**EXERCISE INSTRUCTIONS**
The result must match the data exactly, line for line.
*** Block opens ***
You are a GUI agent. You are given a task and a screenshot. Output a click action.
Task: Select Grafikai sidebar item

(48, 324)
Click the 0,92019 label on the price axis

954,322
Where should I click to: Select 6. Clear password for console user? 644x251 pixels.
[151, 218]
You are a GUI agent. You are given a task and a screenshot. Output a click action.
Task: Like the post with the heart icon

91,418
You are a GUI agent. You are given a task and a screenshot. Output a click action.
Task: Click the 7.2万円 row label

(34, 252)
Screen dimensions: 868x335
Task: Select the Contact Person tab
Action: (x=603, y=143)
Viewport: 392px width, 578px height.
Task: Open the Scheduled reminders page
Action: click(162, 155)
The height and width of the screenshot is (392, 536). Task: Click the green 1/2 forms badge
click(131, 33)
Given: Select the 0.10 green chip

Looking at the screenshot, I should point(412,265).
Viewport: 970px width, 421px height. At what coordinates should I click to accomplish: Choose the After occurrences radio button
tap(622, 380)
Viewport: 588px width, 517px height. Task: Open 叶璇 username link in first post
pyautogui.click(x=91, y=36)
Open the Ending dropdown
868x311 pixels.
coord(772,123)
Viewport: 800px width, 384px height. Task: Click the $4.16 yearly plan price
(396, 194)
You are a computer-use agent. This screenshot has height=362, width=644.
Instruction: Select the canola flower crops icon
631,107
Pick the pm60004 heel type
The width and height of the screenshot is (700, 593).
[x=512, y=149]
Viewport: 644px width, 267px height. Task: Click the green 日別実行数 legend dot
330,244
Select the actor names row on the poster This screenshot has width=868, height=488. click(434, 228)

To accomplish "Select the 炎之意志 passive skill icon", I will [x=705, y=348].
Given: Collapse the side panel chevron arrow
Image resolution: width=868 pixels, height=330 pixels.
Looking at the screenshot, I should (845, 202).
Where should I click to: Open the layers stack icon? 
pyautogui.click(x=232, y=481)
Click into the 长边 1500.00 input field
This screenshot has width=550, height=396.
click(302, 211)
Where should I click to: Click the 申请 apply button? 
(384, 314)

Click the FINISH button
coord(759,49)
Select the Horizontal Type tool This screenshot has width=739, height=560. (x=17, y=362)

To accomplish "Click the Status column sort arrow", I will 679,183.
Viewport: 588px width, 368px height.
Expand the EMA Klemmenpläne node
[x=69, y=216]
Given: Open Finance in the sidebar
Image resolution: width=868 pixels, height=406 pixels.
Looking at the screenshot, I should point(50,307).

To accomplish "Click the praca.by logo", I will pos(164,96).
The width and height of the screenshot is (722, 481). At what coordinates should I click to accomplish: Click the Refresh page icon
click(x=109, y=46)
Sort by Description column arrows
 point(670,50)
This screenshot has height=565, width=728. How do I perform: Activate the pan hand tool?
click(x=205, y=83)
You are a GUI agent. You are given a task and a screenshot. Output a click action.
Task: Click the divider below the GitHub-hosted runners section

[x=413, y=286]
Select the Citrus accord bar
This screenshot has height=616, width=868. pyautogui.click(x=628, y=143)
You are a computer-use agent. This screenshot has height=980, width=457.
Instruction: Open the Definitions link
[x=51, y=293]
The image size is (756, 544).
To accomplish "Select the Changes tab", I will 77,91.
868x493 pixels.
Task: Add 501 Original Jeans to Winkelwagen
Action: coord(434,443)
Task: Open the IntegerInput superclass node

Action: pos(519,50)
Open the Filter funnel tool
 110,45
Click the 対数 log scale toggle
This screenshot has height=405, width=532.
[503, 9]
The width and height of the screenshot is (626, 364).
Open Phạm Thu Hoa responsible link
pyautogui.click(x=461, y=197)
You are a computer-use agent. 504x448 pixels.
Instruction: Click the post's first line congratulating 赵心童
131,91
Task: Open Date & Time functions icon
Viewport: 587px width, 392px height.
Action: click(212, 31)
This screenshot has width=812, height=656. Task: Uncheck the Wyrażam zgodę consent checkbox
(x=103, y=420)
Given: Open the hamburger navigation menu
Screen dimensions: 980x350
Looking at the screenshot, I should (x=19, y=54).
*** Block closes ***
**WRITTEN ANSWER**
You are a GUI agent. You are given a task and a screenshot. Output a click action.
Task: Select Grafikai sidebar item

(48, 324)
Click the 0,92019 label on the price axis

954,322
Where should I click to: Select 6. Clear password for console user? 644x251 pixels.
[151, 218]
You are a GUI agent. You are given a task and a screenshot. Output a click action.
Task: Like the post with the heart icon

91,418
You are a GUI agent. You are given a task and a screenshot. Output a click action.
Task: Click the 7.2万円 row label

(34, 252)
Screen dimensions: 868x335
Task: Select the Contact Person tab
Action: (x=603, y=143)
Viewport: 392px width, 578px height.
Task: Open the Scheduled reminders page
Action: click(162, 155)
The height and width of the screenshot is (392, 536). Task: Click the green 1/2 forms badge
click(131, 33)
Given: Select the 0.10 green chip

Looking at the screenshot, I should point(412,265).
Viewport: 970px width, 421px height. At what coordinates should I click to accomplish: Choose the After occurrences radio button
tap(622, 380)
Viewport: 588px width, 517px height. Task: Open 叶璇 username link in first post
pyautogui.click(x=91, y=36)
Open the Ending dropdown
868x311 pixels.
coord(772,123)
Viewport: 800px width, 384px height. Task: Click the $4.16 yearly plan price
(396, 194)
You are a computer-use agent. This screenshot has height=362, width=644.
Instruction: Select the canola flower crops icon
631,107
Pick the pm60004 heel type
The width and height of the screenshot is (700, 593).
[x=512, y=149]
Viewport: 644px width, 267px height. Task: Click the green 日別実行数 legend dot
330,244
Select the actor names row on the poster This screenshot has width=868, height=488. click(434, 228)

To accomplish "Select the 炎之意志 passive skill icon", I will [x=705, y=348].
Given: Collapse the side panel chevron arrow
Image resolution: width=868 pixels, height=330 pixels.
Looking at the screenshot, I should (845, 202).
Where should I click to: Open the layers stack icon? 
pyautogui.click(x=232, y=481)
Click into the 长边 1500.00 input field
This screenshot has width=550, height=396.
click(302, 211)
Where should I click to: Click the 申请 apply button? 
(384, 314)

Click the FINISH button
coord(759,49)
Select the Horizontal Type tool This screenshot has width=739, height=560. (x=17, y=362)

To accomplish "Click the Status column sort arrow", I will 679,183.
Viewport: 588px width, 368px height.
Expand the EMA Klemmenpläne node
[x=69, y=216]
Given: Open Finance in the sidebar
Image resolution: width=868 pixels, height=406 pixels.
Looking at the screenshot, I should point(50,307).

To accomplish "Click the praca.by logo", I will pos(164,96).
The width and height of the screenshot is (722, 481). At what coordinates should I click to accomplish: Click the Refresh page icon
click(x=109, y=46)
Sort by Description column arrows
 point(670,50)
This screenshot has height=565, width=728. How do I perform: Activate the pan hand tool?
click(x=205, y=83)
You are a GUI agent. You are given a task and a screenshot. Output a click action.
Task: Click the divider below the GitHub-hosted runners section

[x=413, y=286]
Select the Citrus accord bar
This screenshot has height=616, width=868. pyautogui.click(x=628, y=143)
You are a computer-use agent. This screenshot has height=980, width=457.
Instruction: Open the Definitions link
[x=51, y=293]
The image size is (756, 544).
To accomplish "Select the Changes tab", I will 77,91.
868x493 pixels.
Task: Add 501 Original Jeans to Winkelwagen
Action: coord(434,443)
Task: Open the IntegerInput superclass node

Action: pos(519,50)
Open the Filter funnel tool
 110,45
Click the 対数 log scale toggle
This screenshot has height=405, width=532.
[503, 9]
The width and height of the screenshot is (626, 364).
Open Phạm Thu Hoa responsible link
pyautogui.click(x=461, y=197)
You are a computer-use agent. 504x448 pixels.
Instruction: Click the post's first line congratulating 赵心童
131,91
Task: Open Date & Time functions icon
Viewport: 587px width, 392px height.
Action: click(212, 31)
This screenshot has width=812, height=656. Task: Uncheck the Wyrażam zgodę consent checkbox
(x=103, y=420)
Given: Open the hamburger navigation menu
Screen dimensions: 980x350
Looking at the screenshot, I should (x=19, y=54).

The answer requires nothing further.